I vv. 10b-12, in tutta la loro drammaticità, riflettono lo sgomento e l’angoscia della comunità di Matteo, composta da giudei, di fronte all’ostinazione della maggior parte del popolo eletto nei riguardi di Gesù “In verità io vi dico, in Israele non ho trovato nessuno con una fede così grande! Ora io vi dico che molti verranno dall’oriente e dall’occidente e siederanno a mensa con Abramo, Isacco e Giacobbe nel regno dei cieli, mentre i figli del regno saranno cacciati fuori, nelle tenebre, dove sarà pianto e stridore di denti”. Questa ostinazione appare problematica a fronte della schietta fiducia di questo burbero centurione. Ancora una volta Matteo vuole mostrarci, attraverso questa semplice esperienza, il realizzarsi della beatitudine pronunciata da Gesù in 11,25 “”Ti benedico, o Padre, Signore del cielo e della terra, perché hai tenuto nascoste queste cose ai sapienti e agli intelligenti e le hai rivelate ai piccoli.
A costo di apparire monotono e ripetitivo, non posso non rileggere questa intera vicenda dentro la concretezza dei nostri giorni. Ma ancor più non posso non inquietarmi al vedere quotidianamente uomini e donne, che frequentano le nostre chiese, ossessionati da preoccupazioni identitarie e patriottiche. È inquietante constatare il quotidiano tradimento del Vangelo nel momento in cui ci si affida a queste ideologie, primizie delle paure più ancestrali ed animalesche.

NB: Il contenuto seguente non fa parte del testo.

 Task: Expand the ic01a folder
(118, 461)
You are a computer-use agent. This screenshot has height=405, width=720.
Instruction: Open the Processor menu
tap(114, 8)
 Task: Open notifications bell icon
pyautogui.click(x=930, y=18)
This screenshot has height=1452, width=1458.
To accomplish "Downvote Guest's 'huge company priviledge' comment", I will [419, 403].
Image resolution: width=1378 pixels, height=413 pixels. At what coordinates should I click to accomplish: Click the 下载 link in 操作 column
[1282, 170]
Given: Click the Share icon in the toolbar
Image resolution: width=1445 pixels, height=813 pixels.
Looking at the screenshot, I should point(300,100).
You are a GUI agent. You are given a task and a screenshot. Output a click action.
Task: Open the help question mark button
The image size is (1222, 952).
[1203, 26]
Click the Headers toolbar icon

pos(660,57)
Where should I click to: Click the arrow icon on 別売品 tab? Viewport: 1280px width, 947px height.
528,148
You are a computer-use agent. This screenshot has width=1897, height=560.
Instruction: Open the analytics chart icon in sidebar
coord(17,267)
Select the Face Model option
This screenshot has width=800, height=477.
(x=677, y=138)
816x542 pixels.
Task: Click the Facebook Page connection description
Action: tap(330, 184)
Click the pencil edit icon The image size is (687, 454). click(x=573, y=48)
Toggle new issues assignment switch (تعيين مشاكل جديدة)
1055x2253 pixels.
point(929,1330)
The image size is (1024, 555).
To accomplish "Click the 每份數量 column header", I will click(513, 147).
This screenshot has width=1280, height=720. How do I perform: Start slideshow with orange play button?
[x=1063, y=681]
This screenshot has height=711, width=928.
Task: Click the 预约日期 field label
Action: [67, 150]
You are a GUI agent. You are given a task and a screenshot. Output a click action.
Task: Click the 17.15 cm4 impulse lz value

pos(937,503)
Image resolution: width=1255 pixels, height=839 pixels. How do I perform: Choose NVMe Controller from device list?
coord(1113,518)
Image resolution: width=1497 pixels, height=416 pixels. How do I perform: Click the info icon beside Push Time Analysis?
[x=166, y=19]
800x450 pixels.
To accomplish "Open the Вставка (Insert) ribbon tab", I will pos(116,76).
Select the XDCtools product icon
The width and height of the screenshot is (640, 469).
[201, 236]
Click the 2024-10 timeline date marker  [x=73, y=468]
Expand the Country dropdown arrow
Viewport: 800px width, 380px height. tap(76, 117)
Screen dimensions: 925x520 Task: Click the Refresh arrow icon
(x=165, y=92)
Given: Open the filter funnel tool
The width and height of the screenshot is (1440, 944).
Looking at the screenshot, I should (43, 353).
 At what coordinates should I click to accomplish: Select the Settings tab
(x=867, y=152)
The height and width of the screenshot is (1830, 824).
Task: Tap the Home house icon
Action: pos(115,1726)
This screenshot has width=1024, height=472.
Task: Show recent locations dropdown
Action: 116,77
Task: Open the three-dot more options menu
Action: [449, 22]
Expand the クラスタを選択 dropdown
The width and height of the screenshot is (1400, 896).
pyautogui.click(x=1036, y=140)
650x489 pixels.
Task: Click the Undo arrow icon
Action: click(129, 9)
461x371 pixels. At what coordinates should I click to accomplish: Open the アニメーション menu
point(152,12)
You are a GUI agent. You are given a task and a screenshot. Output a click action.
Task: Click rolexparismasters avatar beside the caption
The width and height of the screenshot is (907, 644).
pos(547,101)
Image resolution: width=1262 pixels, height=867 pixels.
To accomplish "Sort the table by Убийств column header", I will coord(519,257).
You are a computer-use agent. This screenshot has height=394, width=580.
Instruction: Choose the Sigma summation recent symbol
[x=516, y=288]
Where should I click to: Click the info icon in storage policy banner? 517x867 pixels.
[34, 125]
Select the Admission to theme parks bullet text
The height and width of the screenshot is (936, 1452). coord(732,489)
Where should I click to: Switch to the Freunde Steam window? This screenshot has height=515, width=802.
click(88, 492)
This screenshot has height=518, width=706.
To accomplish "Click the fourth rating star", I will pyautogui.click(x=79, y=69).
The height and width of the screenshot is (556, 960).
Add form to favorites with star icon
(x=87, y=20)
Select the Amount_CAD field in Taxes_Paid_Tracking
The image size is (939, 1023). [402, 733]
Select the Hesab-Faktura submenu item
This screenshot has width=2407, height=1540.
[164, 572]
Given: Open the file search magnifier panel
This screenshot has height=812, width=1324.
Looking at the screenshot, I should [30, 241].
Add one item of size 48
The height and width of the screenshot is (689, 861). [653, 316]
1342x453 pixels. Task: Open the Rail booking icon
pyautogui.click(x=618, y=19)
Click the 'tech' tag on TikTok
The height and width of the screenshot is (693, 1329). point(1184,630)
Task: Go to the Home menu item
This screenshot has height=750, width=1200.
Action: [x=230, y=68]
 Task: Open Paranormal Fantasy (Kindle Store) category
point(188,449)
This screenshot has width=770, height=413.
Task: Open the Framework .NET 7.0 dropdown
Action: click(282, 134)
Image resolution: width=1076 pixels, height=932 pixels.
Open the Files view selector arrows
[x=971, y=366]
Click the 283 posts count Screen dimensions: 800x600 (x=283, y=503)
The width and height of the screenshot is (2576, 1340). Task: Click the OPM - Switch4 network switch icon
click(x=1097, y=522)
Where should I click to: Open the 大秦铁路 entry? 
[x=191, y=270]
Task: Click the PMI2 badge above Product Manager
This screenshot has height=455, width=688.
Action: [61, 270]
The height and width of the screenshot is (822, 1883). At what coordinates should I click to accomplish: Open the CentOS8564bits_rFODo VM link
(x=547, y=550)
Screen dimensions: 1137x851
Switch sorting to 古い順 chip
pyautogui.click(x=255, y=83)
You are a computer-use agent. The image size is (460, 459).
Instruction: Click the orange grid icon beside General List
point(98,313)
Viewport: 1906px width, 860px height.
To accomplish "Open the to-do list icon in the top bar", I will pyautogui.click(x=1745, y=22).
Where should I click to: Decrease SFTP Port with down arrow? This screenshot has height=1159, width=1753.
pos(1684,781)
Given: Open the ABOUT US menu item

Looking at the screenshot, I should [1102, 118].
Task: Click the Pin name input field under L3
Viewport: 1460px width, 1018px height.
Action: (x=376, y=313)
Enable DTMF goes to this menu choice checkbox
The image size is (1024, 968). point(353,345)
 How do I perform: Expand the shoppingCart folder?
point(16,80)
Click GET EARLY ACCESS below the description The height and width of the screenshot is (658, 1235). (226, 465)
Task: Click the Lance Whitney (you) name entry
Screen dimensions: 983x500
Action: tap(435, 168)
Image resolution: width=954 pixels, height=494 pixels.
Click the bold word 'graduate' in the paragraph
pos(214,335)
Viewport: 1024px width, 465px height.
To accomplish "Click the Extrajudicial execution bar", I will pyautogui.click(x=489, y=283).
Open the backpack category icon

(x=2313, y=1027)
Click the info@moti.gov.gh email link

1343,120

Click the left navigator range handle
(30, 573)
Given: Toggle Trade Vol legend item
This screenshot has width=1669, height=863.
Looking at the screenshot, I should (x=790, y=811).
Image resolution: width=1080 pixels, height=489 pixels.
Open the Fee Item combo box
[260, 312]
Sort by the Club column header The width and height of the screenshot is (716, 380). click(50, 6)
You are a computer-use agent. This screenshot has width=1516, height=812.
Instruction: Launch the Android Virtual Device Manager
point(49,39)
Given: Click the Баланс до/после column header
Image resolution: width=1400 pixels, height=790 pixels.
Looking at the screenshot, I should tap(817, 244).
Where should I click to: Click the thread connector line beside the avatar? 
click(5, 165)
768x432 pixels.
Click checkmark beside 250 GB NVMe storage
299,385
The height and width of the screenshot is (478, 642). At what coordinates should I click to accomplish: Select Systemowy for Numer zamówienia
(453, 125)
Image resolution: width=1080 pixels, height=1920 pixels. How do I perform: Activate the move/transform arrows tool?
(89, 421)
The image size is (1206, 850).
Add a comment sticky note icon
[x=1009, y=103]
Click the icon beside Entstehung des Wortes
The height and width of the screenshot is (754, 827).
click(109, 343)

Al tempo stesso queste dinamiche rivelano lo svuotamento del Vangelo, ridotto a simboli vuoti e rituali fini a sé stessi. Il dramma più profondo di questa nostro cristianesimo occidentale è l’incapacità del fedele comune di appellarsi a Gesù ed al suo Vangelo, per leggere ed affrontare questo nostro presente, con le sue sfide e le sue enormi risorse.
Proprio in questi giorni, partecipando ad una Festa di Sant’Agata, contemplavo in una triste estasi le profonde analogie con le feste patronali del mio Maranhão. È incredibile osservare in queste circostanze come questa devozione dei Santi, di matrice post tridentina, sia ancora l’asse portante della fede cattolica occidentale. Ma ciò non sarebbe un grande problema se la santa, in questo caso la martire, fosse soprattutto un esempio da imitare ed un aiuto nell’ora di testimoniare la fede. Invece, non a caso, tutta la solenne celebrazione si concluse con una esuberante invocazione a Sant’Agata in favore delle donne che allattano, o che sono state colpite da qualche malattia al seno, con tutto il rispetto per queste donne.
Purtroppo, in questo semplice esempio, al limite dell’erotismo, sta tutto il dramma della nostra Chiesa, che sull’esempio dei giudei è incapace di affidarsi alla Parola del suo Salvatore in queste ore drammatiche della sua storia.